Pubblicato il 13 ottobre 2008 da Alessandro Izzi
VOTO:


Disaster movie

Sarebbe facile prendere Disater movie e chiuderlo nella pratica definizione di “pessimo film”. Soprattutto sarebbe veloce ed apparentemente indolore perché ci risparmierebbe la fatica di dover pensare, di dover riflettere, di dover cercare di capire. L’ennesimo film citazione (il gemello ugualmente ignobile del più italico film panettone) si pone, infatti, nei confronti del critico che deve recensirlo come quel cerotto che va tirato via dopo che la ferita si è rimarginata: meglio farlo in un colpo solo piuttosto che procrastinare il dolore dello strappo con inutili esitazioni.
Meglio, quindi, abbandonando la suggestiva metafora e tornando nella più pregnante realtà del critico che, per mestiere, un pezzo lo deve comunque scrivere, andare a ripescare la recensione dello scorso anno (e dello scorso film) perché tanto il principio che informa la messa in scena e l’organizzazione della sceneggiatura resta invariato nel tempo e, quindi, quanto scritto per i film precedenti non può non valere anche per questo. Anzi, meglio ancora non andarlo neanche a vedere questo film ignobile e “tira sbadigli”. Si risparmia il viaggio fino al cinema, magari sotto la pioggia e si passa quell’ora e venti che ti avrebbe preso la proiezione in occupazioni più proficue. Tanto per chi è di mestiere non deve essere poi tanto difficile scrivere un pezzo alla cieca, cercando magari solo nel trailer, quel poco che può esserci di nuovo.

Estratto della fonte ::
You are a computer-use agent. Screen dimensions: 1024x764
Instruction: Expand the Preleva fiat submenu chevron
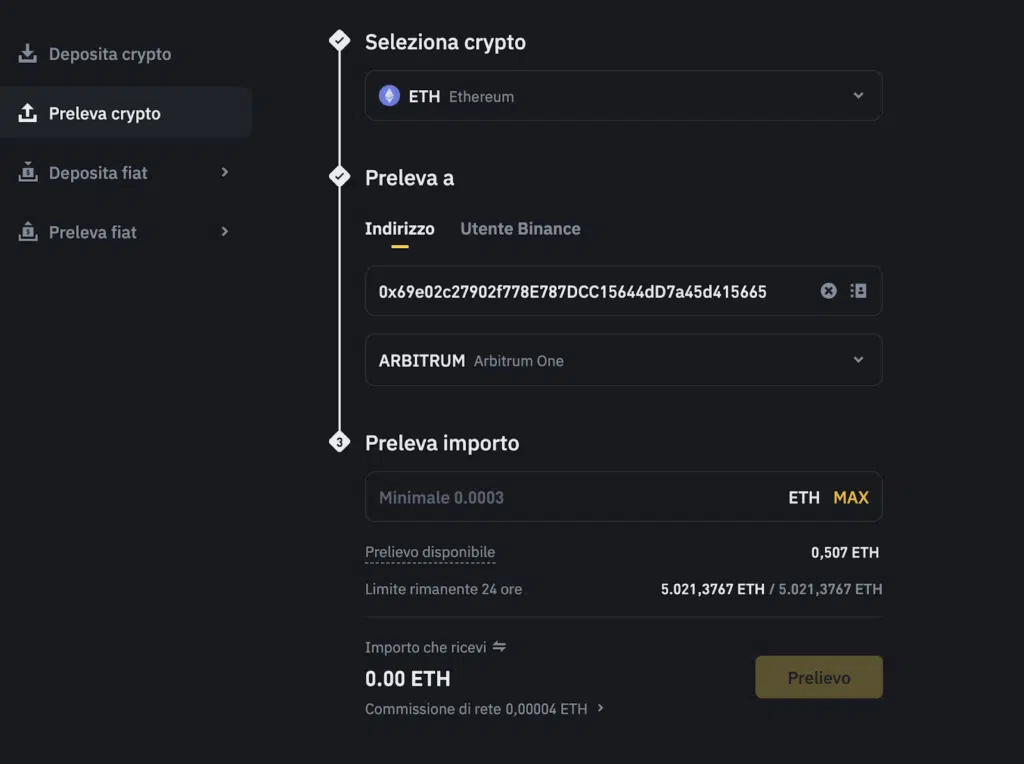pyautogui.click(x=224, y=231)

Compito da svolgere :: Trascriva parola per parola tutta la parte del brano che va da "Pubblicato il 13" fino a "con inutili esitazioni.", estremi inclusi. I dati qui riportati costituiscono materiale a sé stante, distinto dal brano.

Esito del compito ::
Pubblicato il 13 ottobre 2008 da Alessandro Izzi
VOTO:


Disaster movie

Sarebbe facile prendere Disater movie e chiuderlo nella pratica definizione di “pessimo film”. Soprattutto sarebbe veloce ed apparentemente indolore perché ci risparmierebbe la fatica di dover pensare, di dover riflettere, di dover cercare di capire. L’ennesimo film citazione (il gemello ugualmente ignobile del più italico film panettone) si pone, infatti, nei confronti del critico che deve recensirlo come quel cerotto che va tirato via dopo che la ferita si è rimarginata: meglio farlo in un colpo solo piuttosto che procrastinare il dolore dello strappo con inutili esitazioni.